1 large Pumpkin split
25g of The 5th Season Aniseed Myrtle & Salt Bush mix
1 large Sweet Potato
1 bulb of Garlic whole
1 Leek thinly sliced
Black Pepper cracked
1tsp Olive Oil
1 ltr Vegetable Stock
Pumpkin soup on a cold day nothing better and there are so many different versions but this is my one that always hits the spot. I use a combination of the oven and slow cooking in this version.
Step 1
Firstly preheat your over to 180 °C. And turn on your slow cooker on high.
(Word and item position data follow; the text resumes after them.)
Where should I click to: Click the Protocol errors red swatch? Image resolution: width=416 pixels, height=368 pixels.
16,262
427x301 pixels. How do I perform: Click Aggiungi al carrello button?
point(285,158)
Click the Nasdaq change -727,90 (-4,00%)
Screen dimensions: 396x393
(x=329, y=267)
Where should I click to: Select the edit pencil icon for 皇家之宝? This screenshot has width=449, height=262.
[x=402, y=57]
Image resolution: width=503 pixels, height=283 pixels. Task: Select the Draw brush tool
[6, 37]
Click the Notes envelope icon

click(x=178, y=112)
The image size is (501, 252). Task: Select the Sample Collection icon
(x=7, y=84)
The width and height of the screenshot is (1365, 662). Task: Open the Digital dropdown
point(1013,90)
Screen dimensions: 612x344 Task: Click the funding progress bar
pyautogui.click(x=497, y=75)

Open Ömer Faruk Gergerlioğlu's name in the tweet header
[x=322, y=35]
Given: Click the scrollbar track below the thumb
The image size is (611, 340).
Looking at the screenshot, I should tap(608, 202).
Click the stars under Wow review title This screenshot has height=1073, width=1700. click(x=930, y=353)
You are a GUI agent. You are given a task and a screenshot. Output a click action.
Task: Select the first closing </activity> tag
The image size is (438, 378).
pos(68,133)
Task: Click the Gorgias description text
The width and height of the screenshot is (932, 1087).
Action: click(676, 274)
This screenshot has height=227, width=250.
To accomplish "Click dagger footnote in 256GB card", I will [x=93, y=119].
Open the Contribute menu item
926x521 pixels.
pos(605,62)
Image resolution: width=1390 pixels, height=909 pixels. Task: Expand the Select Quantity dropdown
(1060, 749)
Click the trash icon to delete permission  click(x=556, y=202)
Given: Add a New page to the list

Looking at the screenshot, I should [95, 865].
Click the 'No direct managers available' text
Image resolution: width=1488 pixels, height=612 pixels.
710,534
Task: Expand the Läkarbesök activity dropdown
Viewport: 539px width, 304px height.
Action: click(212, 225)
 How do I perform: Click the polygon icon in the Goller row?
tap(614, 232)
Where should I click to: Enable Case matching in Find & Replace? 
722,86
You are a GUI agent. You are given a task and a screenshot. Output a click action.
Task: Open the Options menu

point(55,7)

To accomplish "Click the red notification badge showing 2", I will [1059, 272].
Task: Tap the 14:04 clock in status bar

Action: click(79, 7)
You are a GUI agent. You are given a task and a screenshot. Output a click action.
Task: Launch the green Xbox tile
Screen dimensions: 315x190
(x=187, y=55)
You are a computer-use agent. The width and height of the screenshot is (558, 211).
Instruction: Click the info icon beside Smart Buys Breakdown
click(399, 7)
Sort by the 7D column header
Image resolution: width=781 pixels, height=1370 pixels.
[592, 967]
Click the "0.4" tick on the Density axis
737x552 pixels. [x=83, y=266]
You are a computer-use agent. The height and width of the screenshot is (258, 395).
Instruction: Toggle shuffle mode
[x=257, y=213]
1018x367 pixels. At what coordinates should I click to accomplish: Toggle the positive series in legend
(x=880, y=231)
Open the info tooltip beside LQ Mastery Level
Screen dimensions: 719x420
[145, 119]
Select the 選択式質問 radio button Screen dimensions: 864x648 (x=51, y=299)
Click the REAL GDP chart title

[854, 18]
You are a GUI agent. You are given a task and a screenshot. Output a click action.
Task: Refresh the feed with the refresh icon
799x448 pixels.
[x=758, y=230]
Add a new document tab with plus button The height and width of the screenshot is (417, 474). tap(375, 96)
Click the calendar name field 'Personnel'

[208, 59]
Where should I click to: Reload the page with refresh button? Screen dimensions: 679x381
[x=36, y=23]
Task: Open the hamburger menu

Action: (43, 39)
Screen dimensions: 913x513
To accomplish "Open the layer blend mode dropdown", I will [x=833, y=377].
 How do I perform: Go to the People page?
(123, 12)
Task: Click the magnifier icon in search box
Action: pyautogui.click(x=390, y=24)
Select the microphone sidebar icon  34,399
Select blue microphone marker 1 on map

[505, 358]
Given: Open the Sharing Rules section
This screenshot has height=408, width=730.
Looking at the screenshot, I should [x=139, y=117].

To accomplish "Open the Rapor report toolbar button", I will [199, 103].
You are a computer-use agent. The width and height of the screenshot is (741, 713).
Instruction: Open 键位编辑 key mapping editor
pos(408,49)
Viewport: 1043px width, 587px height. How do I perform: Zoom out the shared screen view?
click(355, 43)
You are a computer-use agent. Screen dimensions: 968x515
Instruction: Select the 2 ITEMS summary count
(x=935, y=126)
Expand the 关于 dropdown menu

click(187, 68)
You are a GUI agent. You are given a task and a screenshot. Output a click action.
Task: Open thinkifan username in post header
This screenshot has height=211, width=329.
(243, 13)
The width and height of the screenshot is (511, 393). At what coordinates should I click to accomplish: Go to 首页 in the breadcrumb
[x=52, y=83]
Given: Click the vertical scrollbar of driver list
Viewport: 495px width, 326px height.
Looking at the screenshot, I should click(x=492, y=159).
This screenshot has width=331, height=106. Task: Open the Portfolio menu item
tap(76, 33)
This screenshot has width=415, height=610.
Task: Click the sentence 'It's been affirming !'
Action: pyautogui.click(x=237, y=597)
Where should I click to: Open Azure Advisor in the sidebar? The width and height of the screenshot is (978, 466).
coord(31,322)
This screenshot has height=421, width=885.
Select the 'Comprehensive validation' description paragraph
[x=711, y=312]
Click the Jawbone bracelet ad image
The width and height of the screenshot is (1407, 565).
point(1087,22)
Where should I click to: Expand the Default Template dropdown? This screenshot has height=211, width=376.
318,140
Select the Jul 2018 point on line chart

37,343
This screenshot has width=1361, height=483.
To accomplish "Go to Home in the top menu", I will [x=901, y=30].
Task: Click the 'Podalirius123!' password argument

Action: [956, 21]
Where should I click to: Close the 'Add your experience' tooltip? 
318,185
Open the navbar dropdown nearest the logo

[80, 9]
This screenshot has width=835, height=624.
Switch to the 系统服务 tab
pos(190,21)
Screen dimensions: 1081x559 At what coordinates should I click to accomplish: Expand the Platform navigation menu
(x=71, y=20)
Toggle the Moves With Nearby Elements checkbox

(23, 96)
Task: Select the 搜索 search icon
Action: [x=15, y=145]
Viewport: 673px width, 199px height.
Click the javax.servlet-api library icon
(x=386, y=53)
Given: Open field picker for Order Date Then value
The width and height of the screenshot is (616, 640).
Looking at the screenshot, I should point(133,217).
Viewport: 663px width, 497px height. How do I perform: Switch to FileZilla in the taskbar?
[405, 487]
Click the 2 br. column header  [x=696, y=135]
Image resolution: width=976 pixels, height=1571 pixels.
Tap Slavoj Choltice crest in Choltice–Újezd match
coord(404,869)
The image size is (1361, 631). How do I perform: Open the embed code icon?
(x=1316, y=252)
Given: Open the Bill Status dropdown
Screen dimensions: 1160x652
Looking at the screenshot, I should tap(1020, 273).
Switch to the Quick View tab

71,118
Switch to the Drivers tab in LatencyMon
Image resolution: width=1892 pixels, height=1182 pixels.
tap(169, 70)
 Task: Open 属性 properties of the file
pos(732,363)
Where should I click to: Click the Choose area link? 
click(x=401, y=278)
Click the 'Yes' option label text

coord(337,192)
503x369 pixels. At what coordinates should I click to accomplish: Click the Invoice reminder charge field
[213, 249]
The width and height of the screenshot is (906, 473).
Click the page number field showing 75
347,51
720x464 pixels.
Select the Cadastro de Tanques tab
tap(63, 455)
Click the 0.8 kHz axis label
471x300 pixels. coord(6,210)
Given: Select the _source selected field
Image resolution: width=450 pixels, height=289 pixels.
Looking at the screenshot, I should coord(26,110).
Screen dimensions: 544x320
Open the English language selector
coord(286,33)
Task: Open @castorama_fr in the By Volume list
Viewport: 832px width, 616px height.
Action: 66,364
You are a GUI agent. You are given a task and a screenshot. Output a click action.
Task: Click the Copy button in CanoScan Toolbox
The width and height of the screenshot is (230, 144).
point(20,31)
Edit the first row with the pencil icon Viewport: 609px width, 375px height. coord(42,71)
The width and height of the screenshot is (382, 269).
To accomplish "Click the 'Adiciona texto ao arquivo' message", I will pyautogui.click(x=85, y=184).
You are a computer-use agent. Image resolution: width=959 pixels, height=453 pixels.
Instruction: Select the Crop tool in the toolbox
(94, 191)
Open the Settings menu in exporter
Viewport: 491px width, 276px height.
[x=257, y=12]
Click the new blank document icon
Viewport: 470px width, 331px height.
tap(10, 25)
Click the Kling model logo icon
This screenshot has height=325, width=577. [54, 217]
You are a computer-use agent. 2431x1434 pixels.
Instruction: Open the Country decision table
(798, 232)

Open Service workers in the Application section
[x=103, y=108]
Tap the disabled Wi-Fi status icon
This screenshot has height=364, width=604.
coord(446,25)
A splash of olive oil in the slow cooker and add your leeks to gently cook down and sweat to a sticky caramelised base.
Step 2
Meanwhile the left over oil rub the pumpkin and sweet potato and then season with the 5th Season Aniseed Myrtle & Salt Bush mix, place on tray with garlic bulb and cook in the over on a tray till a fork soft. Once cooked remove and let cool for a few minutes till ready to handle by hand.
Step 3
I like to scrape the flesh and squeeze the garlic directly into the slow cooker, add the vegetable stock and switch it down to a low setting and let cook away.I use a stick blender to help blitz it all together and taste and adjust the seasoning with further salt and pepper till a desired result has been met. Served up with a toasted cheese sandwich or a splash of crème fresh for a happy day and chase the cold away.